* [INPUT]

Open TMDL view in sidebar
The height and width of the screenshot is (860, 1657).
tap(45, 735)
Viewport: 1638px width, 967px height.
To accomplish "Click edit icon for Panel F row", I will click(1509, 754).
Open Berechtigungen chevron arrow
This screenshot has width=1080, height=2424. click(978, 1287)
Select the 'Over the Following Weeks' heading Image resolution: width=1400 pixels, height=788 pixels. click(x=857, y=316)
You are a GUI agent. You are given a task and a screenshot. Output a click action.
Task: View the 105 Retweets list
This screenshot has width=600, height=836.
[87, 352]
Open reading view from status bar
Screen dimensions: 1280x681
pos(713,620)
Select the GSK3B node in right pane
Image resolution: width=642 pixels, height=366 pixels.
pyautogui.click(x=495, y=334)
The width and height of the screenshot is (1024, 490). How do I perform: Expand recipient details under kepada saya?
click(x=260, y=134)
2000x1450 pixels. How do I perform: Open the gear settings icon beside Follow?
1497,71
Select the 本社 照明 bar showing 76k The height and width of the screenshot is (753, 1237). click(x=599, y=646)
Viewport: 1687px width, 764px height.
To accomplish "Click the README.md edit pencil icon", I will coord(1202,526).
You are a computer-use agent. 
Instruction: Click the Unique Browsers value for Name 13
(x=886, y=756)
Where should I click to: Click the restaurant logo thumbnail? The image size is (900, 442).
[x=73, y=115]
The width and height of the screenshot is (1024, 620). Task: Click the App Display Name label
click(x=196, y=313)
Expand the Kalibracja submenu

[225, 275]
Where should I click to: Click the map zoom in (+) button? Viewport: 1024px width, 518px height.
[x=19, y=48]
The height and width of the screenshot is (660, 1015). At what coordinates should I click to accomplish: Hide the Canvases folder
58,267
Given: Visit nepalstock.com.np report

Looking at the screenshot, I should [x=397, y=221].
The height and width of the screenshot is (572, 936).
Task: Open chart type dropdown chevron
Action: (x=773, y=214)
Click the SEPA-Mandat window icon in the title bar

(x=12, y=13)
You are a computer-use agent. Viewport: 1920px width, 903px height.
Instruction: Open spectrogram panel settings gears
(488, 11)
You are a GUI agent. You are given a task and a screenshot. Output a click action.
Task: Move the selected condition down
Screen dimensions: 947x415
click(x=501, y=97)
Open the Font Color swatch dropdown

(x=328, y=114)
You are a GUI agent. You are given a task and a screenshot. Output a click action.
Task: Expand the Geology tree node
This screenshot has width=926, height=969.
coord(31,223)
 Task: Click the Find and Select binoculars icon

* [TASK TO CARRY OUT] Filter the records for the string "will" and copy every line that holds it.

* [OUTPUT FOR THIS TASK]
To accomplish "Click edit icon for Panel F row", I will click(1509, 754).
To accomplish "Click the README.md edit pencil icon", I will coord(1202,526).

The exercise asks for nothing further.